Carico cognitivo (cognitive load) è un termine utilizzato in psicologia cognitiva per definire il carico di lavoro mentale necessario per l’esecuzione di un compito in termini di utilizzo di memoria di lavoro (working memory).
Il carico cognitivo è un parametro estremamente utile per la User Experience (UX) nella misura in cui il suo monitoraggio permette di strutturare un’interfaccia il più possibile usabile. In tal senso è utile distinguere tra carico cognitivo intrinseco (Intrinsic Cognitive Load), relativo allo sforzo che l’utente compie per elaborare le informazioni che sta volontariamente ricercando, e carico cognitivo estraneo (Extranous Cognitive Load), legato alla presenza di barriere che ostacolano la User Experience (e.g. immagini poco chiare, font diversi, background inadeguati, broken links).

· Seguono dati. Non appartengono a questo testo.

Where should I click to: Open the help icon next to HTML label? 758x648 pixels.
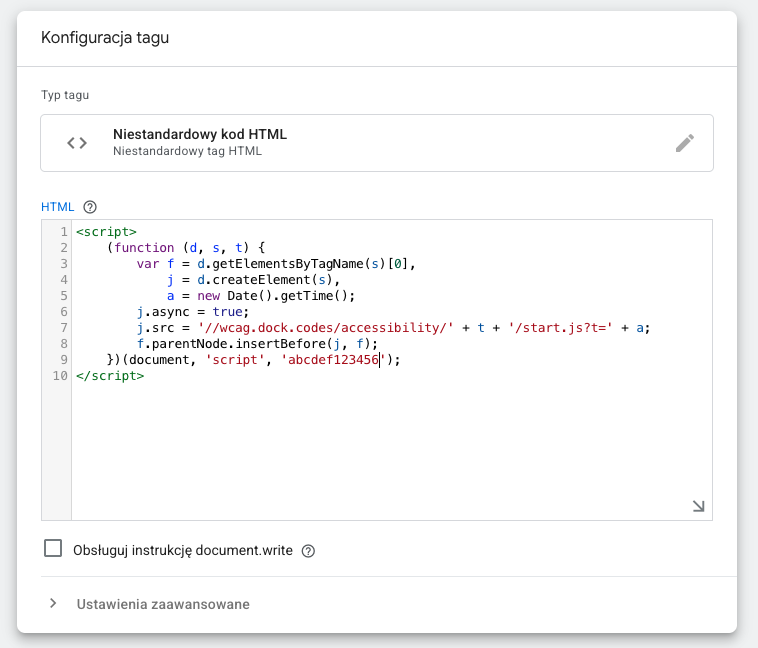tap(90, 207)
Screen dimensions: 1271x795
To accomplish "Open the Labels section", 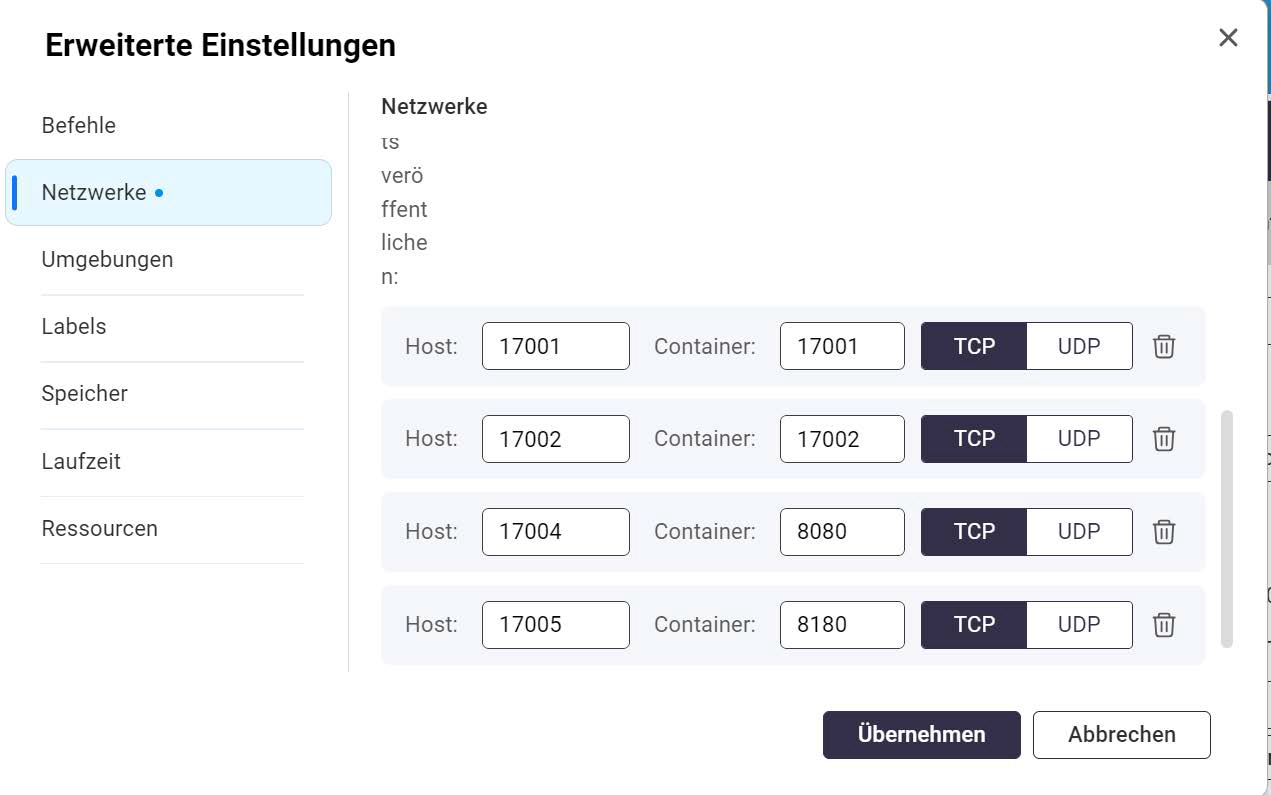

Una progettazione accurata permette di ridurre il carico cognitivo estraneo consentendo un’elaborazione più semplice ed immediata dell’informazione (Moreno & Mayer, 1999). Al contrario, una progettazione che non tiene conto del carico cognitivo rischia di influenzare negativamente l’esperienza dell’utente. Per non gravare in modo disfunzionale sul carico cognitivo bisogna quindi prestare attenzione al delicato equilibrio che sussiste tra complessità dell’informazione ed usabilità dell’interfaccia.
Pensate all’anticipatory design di Netflix ed Amazon: da un lato i suggerimenti sono presentati sulla base delle scelte espresse in precedenza, dall’altro lato viene offerta la possibilità di scoprire le novità tramite una partecipazione attiva dell’utente stesso nel processo di scelta. Tale equilibrio permette di incanalare l’incremento di carico cognitivo legato alla complessità dell’informazione in modo funzionale (intrinseco) e non dispersivo (estraneo).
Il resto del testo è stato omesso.